Durante meses, quase todos os conflitos daquela família tinham girado em torno de alguém decidindo por outra pessoa o que deveria aceitar, esconder, perdoar ou suportar.

Escolher o dia da visita foi uma forma silenciosa de mostrar que aquilo tinha mudado.

Patricia não conheceu nossa filha naquele período.

Santiago sofreu com isso mais do que demonstrava.

Ela continuava sendo a irmã com quem ele crescera, a menina das fotografias que ainda passavam na tela durante a festa quando eu estava caída no chão.

Descobrir que alguém amado foi capaz de fazer algo terrível não apaga todas as lembranças anteriores.

Só impede que essas lembranças sejam usadas como autorização para repetir o dano.

Certa noite, já com nossa filha dormindo no colo, encontrei Santiago olhando uma das fotografias antigas que Teresa havia deixado.

Patricia e ele apareciam crianças, cobertos de glacê depois de algum aniversário distante.

Ele não rasgou a foto.

Também não a colocou de volta na estante.

Guardou em uma caixa.

— Talvez um dia eu consiga olhar para isso sem tentar encontrar uma explicação que torne tudo menos real — disse.

Eu não respondi com uma frase bonita.

Apenas coloquei nossa filha nos braços dele.

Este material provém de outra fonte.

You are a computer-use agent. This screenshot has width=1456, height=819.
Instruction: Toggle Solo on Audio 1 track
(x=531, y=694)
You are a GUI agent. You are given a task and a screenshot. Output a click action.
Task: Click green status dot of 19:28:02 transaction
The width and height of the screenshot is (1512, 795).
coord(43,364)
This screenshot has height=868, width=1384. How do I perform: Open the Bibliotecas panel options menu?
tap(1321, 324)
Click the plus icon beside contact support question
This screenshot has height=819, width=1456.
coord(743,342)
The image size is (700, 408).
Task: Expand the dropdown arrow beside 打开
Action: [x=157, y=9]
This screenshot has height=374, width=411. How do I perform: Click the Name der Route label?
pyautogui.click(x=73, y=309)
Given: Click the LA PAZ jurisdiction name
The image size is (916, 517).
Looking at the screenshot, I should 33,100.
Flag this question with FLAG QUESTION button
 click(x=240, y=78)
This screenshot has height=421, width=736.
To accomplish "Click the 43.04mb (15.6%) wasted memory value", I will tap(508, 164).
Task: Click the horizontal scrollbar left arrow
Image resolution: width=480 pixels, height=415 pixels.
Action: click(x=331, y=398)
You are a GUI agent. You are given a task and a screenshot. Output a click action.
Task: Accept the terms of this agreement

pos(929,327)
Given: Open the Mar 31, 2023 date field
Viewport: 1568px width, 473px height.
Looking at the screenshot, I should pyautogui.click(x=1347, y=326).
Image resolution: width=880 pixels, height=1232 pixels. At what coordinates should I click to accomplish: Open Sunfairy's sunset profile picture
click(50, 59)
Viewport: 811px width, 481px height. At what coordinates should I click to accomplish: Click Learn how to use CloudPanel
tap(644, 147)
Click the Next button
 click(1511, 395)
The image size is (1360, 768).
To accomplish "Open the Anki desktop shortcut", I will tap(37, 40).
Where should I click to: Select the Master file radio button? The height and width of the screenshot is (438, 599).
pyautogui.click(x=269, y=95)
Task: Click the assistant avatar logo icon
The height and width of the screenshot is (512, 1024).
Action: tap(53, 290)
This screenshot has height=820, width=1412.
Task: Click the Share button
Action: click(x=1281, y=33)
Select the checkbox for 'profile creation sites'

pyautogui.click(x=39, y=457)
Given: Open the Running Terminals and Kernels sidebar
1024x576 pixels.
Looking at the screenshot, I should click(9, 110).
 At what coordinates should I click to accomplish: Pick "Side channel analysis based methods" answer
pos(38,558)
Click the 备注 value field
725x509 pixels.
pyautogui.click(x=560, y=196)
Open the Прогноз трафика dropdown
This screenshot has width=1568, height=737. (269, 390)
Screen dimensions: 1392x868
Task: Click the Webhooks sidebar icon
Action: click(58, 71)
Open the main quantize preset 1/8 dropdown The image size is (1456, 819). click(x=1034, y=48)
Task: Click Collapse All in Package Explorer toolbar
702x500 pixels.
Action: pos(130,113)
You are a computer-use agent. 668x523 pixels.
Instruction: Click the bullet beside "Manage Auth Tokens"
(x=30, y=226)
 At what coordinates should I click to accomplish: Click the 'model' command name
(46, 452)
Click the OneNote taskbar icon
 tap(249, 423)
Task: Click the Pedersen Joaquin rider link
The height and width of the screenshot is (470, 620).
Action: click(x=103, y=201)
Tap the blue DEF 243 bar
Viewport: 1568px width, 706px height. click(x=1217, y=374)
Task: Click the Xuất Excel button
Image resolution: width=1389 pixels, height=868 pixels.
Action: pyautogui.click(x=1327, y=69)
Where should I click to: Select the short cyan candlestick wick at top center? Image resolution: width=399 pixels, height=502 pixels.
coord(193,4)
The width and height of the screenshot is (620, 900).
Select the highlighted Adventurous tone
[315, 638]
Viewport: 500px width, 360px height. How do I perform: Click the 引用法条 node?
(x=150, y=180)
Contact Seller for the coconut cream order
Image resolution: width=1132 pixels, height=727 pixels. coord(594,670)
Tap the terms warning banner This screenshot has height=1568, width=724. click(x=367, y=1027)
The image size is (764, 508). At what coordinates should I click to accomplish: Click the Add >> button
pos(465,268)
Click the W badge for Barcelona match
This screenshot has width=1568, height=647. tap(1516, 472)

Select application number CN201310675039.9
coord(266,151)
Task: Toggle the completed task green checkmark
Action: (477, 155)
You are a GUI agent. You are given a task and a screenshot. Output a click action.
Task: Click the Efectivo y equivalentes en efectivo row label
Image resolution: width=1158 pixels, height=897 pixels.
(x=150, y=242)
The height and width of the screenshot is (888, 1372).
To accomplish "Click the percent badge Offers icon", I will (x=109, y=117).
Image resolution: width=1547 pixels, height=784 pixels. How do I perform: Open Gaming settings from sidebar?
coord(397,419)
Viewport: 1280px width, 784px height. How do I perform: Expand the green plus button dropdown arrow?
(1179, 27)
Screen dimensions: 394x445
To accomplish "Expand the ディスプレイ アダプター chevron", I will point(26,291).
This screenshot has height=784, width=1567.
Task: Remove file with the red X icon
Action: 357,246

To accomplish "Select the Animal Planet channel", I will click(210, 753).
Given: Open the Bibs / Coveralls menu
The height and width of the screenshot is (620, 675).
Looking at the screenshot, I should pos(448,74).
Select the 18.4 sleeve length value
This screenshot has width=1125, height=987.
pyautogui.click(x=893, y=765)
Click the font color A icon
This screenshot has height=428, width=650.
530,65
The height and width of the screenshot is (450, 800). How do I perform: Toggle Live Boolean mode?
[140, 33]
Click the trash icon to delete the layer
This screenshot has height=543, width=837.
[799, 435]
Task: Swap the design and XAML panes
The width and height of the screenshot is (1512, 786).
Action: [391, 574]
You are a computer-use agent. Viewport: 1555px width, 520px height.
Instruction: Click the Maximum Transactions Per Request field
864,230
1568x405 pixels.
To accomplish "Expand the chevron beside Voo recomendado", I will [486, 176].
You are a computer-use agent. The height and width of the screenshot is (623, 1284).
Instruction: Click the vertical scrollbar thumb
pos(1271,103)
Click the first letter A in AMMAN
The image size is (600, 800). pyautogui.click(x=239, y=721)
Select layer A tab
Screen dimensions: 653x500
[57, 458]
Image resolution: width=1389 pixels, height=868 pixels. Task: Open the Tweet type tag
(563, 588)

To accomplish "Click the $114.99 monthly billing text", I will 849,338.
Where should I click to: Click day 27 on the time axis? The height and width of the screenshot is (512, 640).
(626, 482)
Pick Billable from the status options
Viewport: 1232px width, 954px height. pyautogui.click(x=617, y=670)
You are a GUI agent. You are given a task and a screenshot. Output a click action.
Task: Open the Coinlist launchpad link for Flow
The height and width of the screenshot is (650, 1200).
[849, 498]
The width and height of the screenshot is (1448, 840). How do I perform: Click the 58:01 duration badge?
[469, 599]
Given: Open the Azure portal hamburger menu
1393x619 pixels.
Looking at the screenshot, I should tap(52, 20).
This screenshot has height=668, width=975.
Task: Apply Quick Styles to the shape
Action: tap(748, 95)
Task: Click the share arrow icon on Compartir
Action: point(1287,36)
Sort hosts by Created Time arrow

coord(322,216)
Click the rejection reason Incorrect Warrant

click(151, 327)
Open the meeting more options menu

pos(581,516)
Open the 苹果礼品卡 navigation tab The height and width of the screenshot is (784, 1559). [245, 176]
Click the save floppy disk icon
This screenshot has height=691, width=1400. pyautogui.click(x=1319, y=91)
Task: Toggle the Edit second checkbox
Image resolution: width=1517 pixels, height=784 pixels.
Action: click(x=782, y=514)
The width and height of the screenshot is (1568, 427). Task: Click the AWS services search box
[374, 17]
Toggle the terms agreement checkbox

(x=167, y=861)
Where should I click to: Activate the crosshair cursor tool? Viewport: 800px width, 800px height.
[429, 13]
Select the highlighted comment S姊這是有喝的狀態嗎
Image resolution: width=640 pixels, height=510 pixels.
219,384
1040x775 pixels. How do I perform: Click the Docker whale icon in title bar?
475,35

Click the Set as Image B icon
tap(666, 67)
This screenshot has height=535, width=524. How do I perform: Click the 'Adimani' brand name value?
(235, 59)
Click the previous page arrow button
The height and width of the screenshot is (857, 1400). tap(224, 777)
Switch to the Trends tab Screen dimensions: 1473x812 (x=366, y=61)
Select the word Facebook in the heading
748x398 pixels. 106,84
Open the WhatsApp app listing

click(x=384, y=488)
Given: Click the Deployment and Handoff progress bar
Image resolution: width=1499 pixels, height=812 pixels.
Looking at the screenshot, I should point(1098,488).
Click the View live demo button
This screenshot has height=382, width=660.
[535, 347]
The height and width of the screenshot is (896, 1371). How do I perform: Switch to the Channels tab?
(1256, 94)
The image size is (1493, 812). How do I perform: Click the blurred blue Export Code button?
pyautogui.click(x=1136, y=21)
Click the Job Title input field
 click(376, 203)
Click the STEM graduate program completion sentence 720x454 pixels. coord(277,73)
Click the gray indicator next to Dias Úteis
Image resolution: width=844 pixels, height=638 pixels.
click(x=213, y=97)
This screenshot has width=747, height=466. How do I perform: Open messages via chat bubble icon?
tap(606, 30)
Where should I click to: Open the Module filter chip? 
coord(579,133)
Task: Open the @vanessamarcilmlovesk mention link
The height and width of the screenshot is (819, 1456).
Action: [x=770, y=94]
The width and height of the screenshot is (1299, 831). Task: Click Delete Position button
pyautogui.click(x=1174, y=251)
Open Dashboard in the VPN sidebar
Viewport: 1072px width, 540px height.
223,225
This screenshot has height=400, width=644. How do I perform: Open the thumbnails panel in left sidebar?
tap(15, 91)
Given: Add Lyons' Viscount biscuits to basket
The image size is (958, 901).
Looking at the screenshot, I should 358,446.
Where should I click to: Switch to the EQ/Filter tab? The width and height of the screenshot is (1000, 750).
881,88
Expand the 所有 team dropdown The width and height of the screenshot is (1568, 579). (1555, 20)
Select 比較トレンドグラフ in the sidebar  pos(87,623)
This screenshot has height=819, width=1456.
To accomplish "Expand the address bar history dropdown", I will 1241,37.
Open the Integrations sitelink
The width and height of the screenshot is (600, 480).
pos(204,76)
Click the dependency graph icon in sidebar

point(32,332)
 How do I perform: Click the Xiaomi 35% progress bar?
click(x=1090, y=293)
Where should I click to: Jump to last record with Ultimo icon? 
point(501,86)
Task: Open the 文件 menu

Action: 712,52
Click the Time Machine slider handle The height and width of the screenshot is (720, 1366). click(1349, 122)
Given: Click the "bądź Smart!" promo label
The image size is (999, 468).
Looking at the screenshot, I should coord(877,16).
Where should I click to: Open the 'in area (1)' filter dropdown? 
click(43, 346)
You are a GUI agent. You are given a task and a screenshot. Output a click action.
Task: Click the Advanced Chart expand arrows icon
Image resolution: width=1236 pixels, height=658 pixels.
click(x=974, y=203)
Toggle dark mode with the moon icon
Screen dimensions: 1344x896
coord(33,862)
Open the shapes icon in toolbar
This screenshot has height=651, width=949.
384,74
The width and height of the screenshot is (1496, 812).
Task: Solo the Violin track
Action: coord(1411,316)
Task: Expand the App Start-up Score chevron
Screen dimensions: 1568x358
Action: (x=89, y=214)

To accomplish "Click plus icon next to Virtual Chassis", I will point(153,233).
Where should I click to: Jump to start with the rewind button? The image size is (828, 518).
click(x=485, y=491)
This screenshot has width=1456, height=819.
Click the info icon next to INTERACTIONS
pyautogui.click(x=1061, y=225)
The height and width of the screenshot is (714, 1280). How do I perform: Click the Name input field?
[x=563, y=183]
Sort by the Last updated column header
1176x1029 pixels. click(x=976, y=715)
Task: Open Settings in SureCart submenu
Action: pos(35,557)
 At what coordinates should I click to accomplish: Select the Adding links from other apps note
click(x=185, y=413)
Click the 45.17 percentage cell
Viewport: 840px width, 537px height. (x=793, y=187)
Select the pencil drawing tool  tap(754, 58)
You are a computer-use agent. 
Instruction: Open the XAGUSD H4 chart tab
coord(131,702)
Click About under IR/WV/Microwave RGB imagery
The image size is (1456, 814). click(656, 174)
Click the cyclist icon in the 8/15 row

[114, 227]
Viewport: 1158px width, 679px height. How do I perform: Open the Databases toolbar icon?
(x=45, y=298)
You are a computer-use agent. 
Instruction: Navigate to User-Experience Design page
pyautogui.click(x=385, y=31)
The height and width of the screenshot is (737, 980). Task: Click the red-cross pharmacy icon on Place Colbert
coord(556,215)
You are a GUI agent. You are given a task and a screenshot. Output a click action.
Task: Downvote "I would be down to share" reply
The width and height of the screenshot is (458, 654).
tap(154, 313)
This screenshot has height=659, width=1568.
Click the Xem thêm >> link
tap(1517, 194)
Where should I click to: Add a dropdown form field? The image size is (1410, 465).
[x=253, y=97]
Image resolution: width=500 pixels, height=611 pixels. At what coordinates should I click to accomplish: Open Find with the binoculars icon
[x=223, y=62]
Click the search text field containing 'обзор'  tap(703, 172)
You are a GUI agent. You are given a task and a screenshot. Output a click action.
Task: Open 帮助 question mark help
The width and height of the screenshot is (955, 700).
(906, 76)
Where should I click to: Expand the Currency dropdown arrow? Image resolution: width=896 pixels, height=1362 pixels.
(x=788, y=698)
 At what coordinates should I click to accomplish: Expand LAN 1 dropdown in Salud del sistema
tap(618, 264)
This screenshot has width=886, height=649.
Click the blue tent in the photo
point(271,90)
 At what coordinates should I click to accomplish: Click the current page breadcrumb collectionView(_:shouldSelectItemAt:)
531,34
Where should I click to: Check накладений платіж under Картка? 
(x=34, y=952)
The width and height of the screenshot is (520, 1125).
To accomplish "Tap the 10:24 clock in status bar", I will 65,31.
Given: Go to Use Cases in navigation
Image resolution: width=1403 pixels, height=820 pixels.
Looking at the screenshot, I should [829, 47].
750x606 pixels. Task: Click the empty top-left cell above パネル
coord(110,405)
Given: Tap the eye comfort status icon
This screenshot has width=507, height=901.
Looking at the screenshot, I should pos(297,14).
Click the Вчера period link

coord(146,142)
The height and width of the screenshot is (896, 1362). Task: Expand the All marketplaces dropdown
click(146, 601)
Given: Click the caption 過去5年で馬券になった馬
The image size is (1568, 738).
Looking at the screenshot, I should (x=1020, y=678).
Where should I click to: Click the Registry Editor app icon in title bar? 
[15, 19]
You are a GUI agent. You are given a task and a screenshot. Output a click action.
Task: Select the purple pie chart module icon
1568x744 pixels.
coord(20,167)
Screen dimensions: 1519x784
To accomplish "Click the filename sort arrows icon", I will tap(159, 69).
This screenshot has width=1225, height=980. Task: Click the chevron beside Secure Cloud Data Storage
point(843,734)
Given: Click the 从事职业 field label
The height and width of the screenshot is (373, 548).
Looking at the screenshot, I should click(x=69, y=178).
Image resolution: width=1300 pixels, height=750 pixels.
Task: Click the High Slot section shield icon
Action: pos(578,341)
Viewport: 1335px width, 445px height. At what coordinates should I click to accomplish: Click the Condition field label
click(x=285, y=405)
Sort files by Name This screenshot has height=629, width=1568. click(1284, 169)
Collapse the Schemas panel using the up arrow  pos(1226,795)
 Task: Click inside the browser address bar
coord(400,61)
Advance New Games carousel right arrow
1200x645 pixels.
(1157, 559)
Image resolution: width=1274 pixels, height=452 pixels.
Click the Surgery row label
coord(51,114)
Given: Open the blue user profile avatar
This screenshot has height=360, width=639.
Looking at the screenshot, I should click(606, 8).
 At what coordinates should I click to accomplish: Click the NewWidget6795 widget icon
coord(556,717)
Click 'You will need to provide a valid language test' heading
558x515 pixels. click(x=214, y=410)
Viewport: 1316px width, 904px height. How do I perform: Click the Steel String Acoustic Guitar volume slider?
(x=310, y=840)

Santiago segurou a bebê e encostou o dedo na palma minúscula dela.

Ela fechou a mão.

Meses antes, naquela festa, quarenta pessoas tinham visto Patricia mirar minha barriga e depois ouvido a palavra “acidente”.

Durante algum tempo, quase toda a nossa energia foi consumida tentando impedir que outras pessoas escolhessem uma versão mais confortável do que tinham visto.

Agora não precisávamos mais convencer a sala inteira.

A investigação continuaria no ritmo que os fatos e os procedimentos permitissem.

As relações comerciais tinham sido separadas.

Os limites familiares estavam definidos.

Nossa filha estava em casa.

E Teresa, quando visitava, seguia uma regra que nunca precisou ser escrita: perguntava antes.

Num domingo, ela trouxe de volta aquela fotografia em que Santiago aparecia com a mão sobre minha barriga antes do ataque.

Desta vez, não colocou a foto na parede nem tentou transformá-la em símbolo de uma família perfeita.

Entregou-a para mim.

— Você decide onde ela fica.

Olhei a imagem por alguns segundos.

Depois caminhei até o quarto da nossa filha.

Não coloquei a fotografia numa moldura.

Guardei-a na última página do álbum do primeiro ano, atrás das fotos do nascimento, das primeiras semanas em casa e de Santiago dormindo no sofá com a bebê sobre o peito.

A foto da festa continuou existindo.

Só deixou de ser a imagem que definia nossa família.